= Goal of the exercise =
Go through the entries below and copy each line containing the word "computer".

------------

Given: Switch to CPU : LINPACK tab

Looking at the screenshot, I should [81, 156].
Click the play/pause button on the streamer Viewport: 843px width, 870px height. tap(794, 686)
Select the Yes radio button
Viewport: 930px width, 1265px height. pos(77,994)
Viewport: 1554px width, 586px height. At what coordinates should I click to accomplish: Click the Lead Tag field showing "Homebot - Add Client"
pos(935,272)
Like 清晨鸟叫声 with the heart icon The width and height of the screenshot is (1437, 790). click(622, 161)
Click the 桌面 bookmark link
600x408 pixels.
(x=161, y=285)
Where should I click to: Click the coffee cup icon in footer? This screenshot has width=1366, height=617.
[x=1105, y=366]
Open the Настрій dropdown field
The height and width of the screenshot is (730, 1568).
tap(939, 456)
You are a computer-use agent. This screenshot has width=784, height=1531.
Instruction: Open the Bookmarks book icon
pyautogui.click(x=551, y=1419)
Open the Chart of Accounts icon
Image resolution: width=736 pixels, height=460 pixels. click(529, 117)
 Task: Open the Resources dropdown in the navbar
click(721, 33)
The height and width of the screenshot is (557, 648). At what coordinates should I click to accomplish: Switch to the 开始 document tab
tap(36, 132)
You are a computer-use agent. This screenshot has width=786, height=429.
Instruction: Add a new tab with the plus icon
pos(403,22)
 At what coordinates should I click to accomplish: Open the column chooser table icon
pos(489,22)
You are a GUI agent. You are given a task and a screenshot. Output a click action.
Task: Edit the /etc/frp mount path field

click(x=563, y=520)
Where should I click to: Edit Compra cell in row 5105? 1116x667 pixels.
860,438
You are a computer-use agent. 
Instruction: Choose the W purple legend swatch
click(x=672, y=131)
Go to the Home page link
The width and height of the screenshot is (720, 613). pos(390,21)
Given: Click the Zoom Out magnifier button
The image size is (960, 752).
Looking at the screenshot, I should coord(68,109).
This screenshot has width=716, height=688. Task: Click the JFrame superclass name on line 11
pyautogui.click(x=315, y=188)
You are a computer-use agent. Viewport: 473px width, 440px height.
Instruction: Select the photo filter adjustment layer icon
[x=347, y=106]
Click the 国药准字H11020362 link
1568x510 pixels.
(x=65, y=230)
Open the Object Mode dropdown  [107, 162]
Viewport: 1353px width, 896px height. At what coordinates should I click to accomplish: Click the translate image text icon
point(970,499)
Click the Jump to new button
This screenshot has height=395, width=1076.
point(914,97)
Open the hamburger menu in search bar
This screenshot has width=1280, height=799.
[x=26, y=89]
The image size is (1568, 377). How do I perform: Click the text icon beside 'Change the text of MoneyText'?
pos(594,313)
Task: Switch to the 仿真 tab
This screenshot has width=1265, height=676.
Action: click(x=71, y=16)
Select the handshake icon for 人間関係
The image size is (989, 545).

------------

= Result below =
You are a computer-use agent. This screenshot has width=784, height=1531.
You are a computer-use agent. This screenshot has width=786, height=429.
You are a computer-use agent. 
You are a computer-use agent. Viewport: 473px width, 440px height.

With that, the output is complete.